:: TEXT ::
_ _ _ _
Mehr Sorge bereitet den »sieben Zwergen«, dass die Stärkung der zentralen EU-Institutionen zusammenkommt mit einer Änderung der Entscheidungsverfahren, bei der die Kleinstaaten nur verlieren können. Dass das so sein soll, bekräftigte der Konventspräsident, Valéry Giscard d’Estaing, ausgerechnet während der Unterzeichnung der Beitrittsverträge in Athen: »Man muss die Zahl der Mitgliedsstaaten berücksichtigen, aber auch die Bevölkerung; schließlich leben wir in einer Demokratie.«

Bei ihrem Treffen Anfang April hatten sich die kleineren EU-Staaten, sehr zum Missfallen Giscards, auf gemeinsamen Widerstand gegen die Präsidentenpläne festgelegt. Die meisten der Beitrittsstaaten unterstützen sie darin, sodass zur Zeit nur acht der 25 künftigen Mitglieder für die Ernennung eines Präsidenten sind.

Allem Anschein nach werden die Probleme der EU also nicht weniger werden. Bleibt nach dem Ender der Irakkrise nur, die alten Rezepte anzuwenden und die gemeinsame Außenpolitik zur Wiederherstellung des Gemeinschaftsgefühls zu benutzen. Anfang Mai planen die Außenminister Großbritanniens, Spaniens, Frankreichs und Deutschlands – der derzeit im Uno-Sicherheitsrat vertretenen EU-Staaten –, eine gemeinsame Erklärung zur Situation im Nachkriegsirak, in der eine »zentrale Rolle der EU« gefordert werden soll. Dann könnte es angesichts der gemeinsamen, von der Uno abgesegneten Patrouille in Bagdad in Vergessenheit geraten, dass die einen hier vor ein paar Monaten einen Krieg führten, den die anderen als völkerrechtswidrige Aggression geißelten.
_ _ _ _
:: AUSZÜGE DER AUFLISTUNG ::
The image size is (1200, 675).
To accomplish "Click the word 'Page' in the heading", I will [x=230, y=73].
_ _ _ _
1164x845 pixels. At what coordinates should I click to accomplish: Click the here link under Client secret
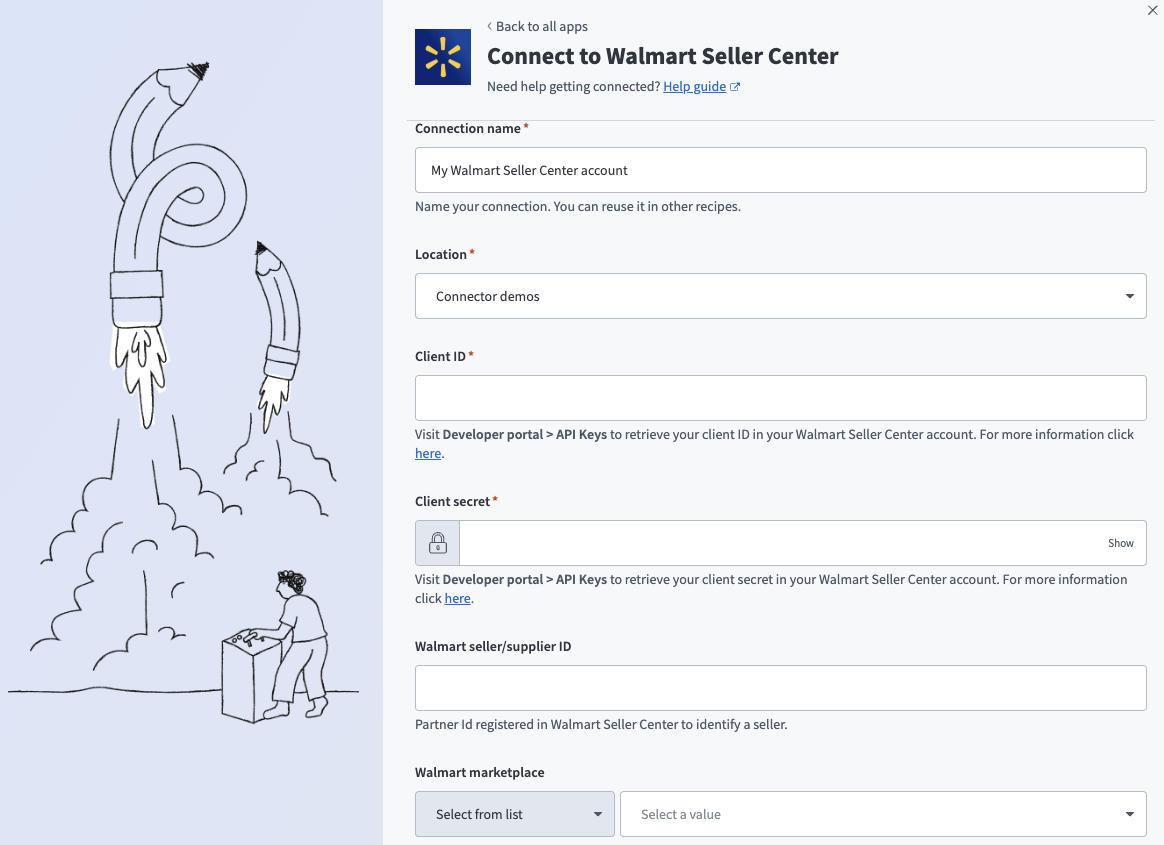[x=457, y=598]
_ _ _ _
:: AUFGABE ::
Fassen Sie den Text über die Kleinstaaten und die EU-Reformpläne in zwei Sätzen zusammen. Die Auflistung stammt aus einer anderen Quelle.

:: LÖSUNG ::
Die kleineren EU-Staaten fürchten, dass die Stärkung der zentralen EU-Institutionen mit einer Änderung der Entscheidungsverfahren zusammenkommt, bei der sie nur verlieren können, und haben sich Anfang April auf gemeinsamen Widerstand gegen die Präsidentenpläne festgelegt, worin die meisten Beitrittsstaaten sie unterstützen. Nach dem Ende der Irakkrise bleibt nur, die gemeinsame Außenpolitik zur Wiederherstellung des Gemeinschaftsgefühls zu benutzen, etwa mit einer für Anfang Mai geplanten Erklärung der Außenminister Großbritanniens, Spaniens, Frankreichs und Deutschlands, die eine »zentrale Rolle der EU« im Nachkriegsirak fordern soll.